§ The exercise:
Copy these records with every "Instruction" replaced by "Directive", keeping everything else the same and leaving out the pictures.

§ Source records:

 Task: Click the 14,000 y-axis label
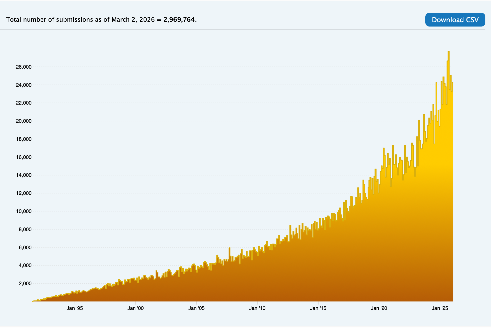click(24, 175)
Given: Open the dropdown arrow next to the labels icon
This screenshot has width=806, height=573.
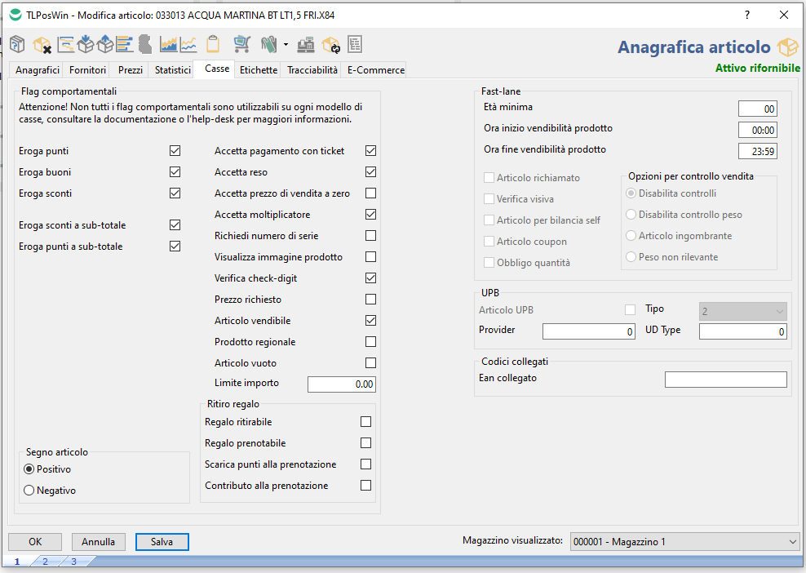Looking at the screenshot, I should pos(285,44).
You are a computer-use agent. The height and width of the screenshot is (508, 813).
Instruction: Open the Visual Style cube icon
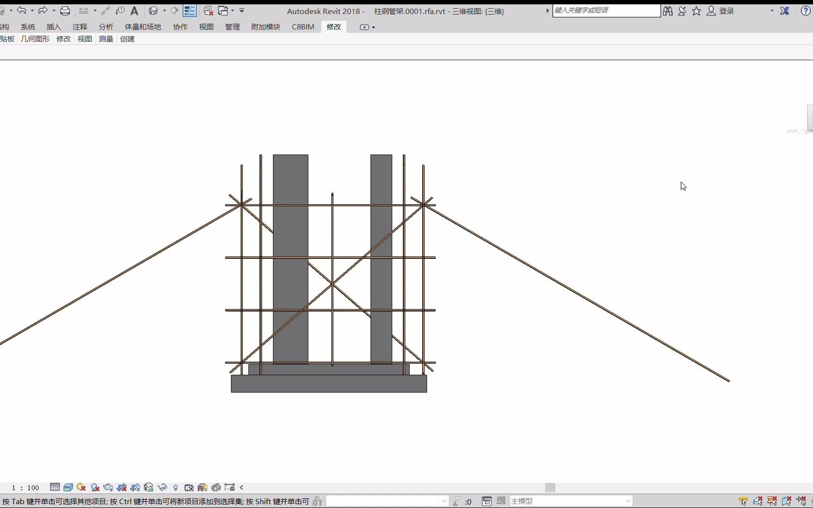(x=68, y=487)
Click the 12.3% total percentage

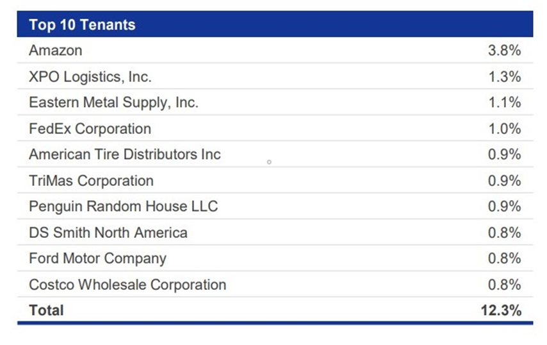501,310
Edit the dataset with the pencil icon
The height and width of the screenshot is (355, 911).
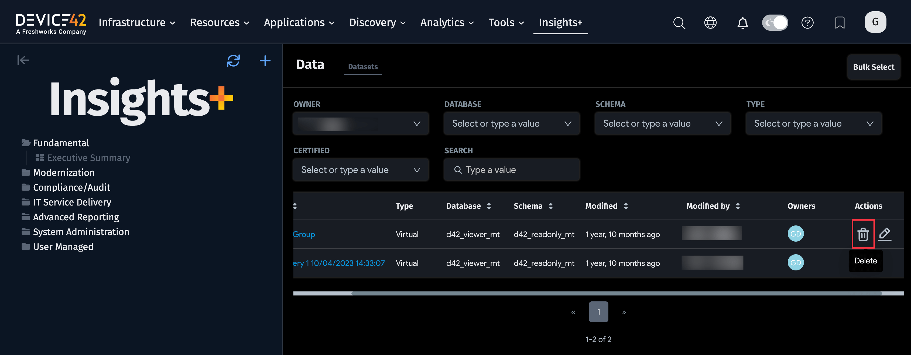885,234
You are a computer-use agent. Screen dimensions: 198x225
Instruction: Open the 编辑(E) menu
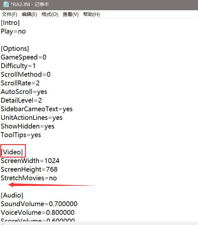(x=29, y=14)
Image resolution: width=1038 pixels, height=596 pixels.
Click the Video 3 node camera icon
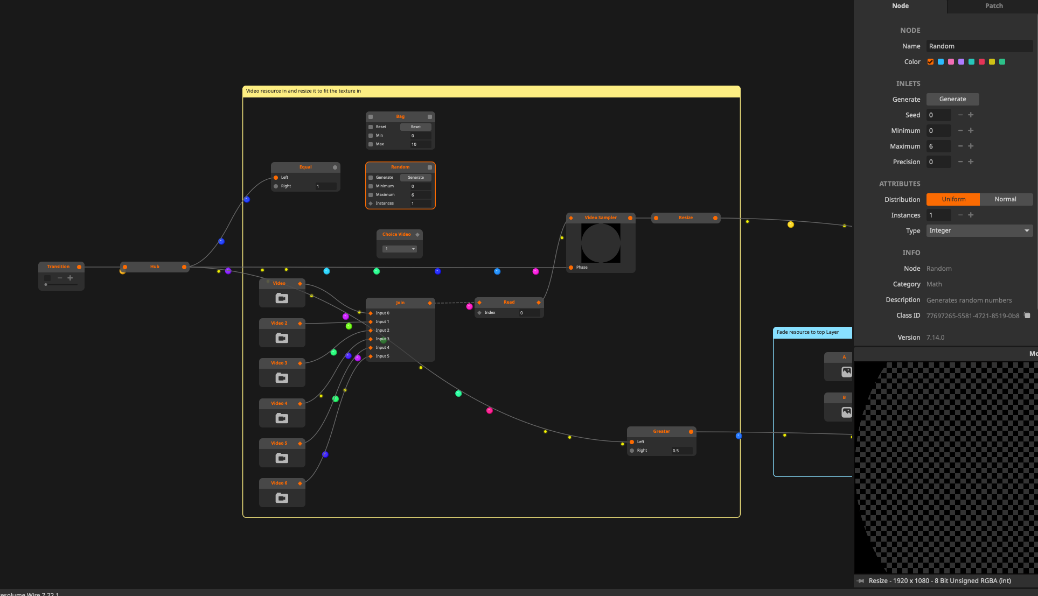pyautogui.click(x=282, y=378)
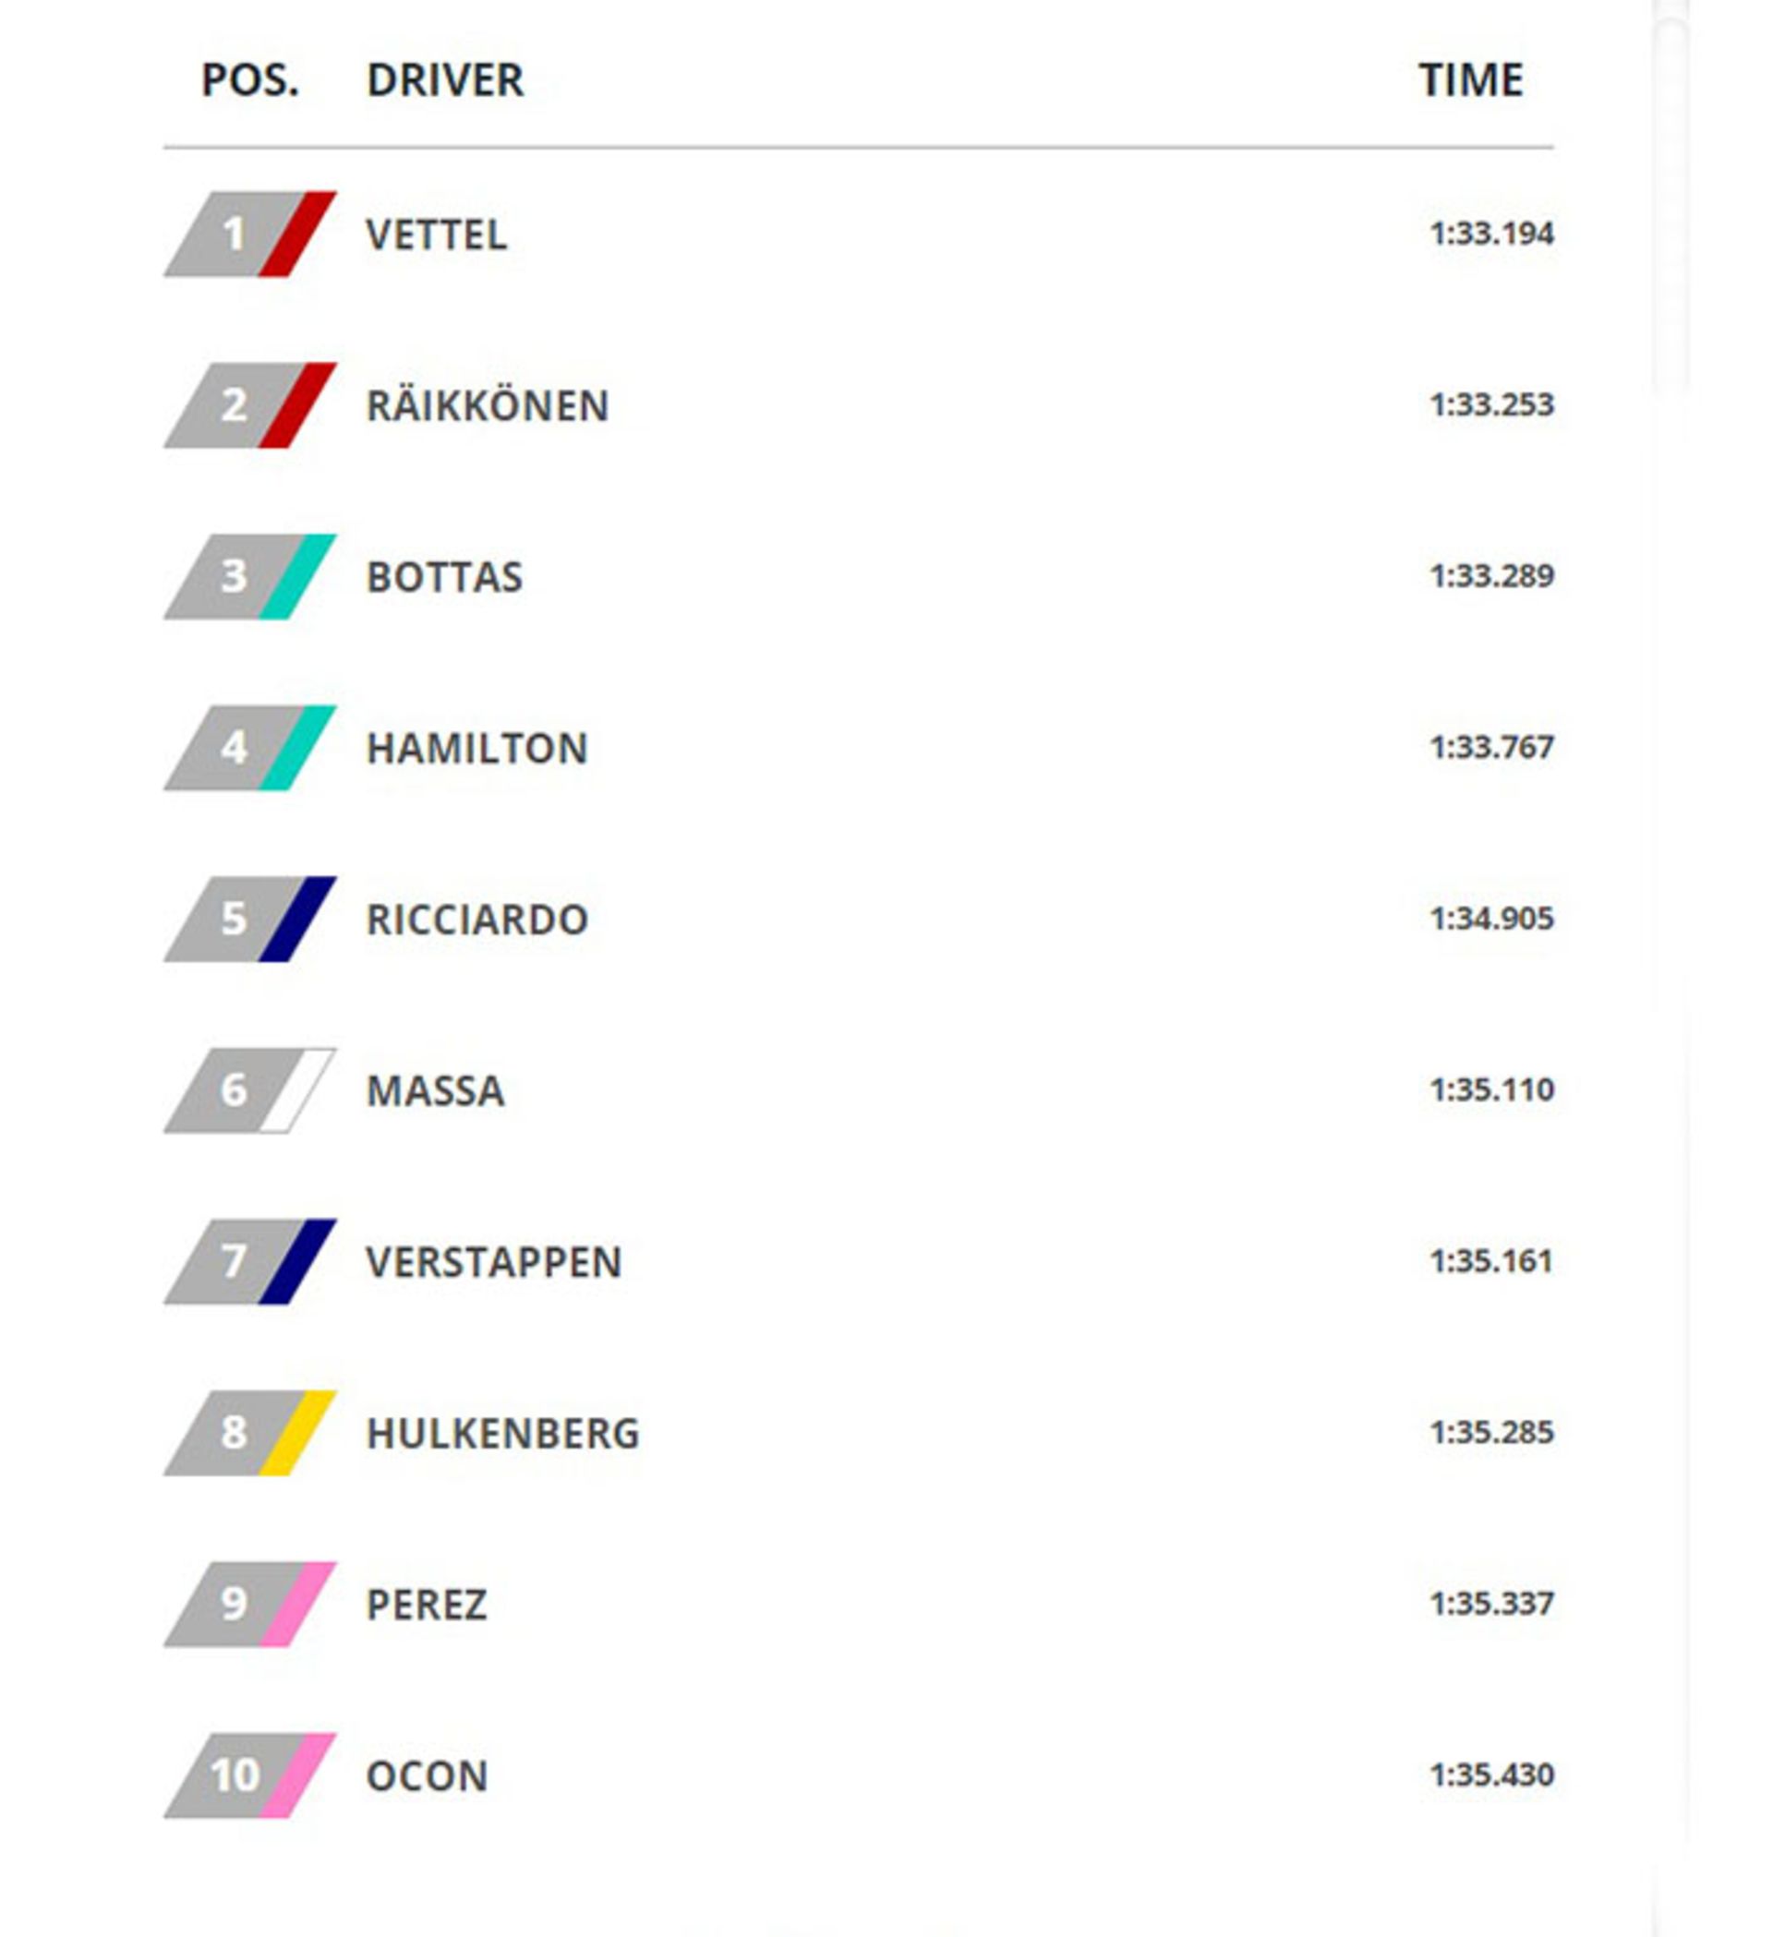
Task: Open driver name VERSTAPPEN
Action: click(494, 1263)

§ Answer for this exercise:
 Task: Click the 14,000 y-axis label
click(24, 175)
Given: Open the dropdown arrow next to the labels icon
This screenshot has width=806, height=573.
Looking at the screenshot, I should pos(285,44).
You are a computer-use agent. The height and width of the screenshot is (508, 813).
Directive: Open the Visual Style cube icon
(x=68, y=487)
Click the 12.3% total percentage

501,310
Edit the dataset with the pencil icon
The height and width of the screenshot is (355, 911).
885,234
You are a computer-use agent. Screen dimensions: 198x225
Directive: Open the 编辑(E) menu
(x=29, y=14)
Image resolution: width=1038 pixels, height=596 pixels.
Click the Video 3 node camera icon
pyautogui.click(x=282, y=378)
Task: Open driver name VERSTAPPEN
Action: click(494, 1263)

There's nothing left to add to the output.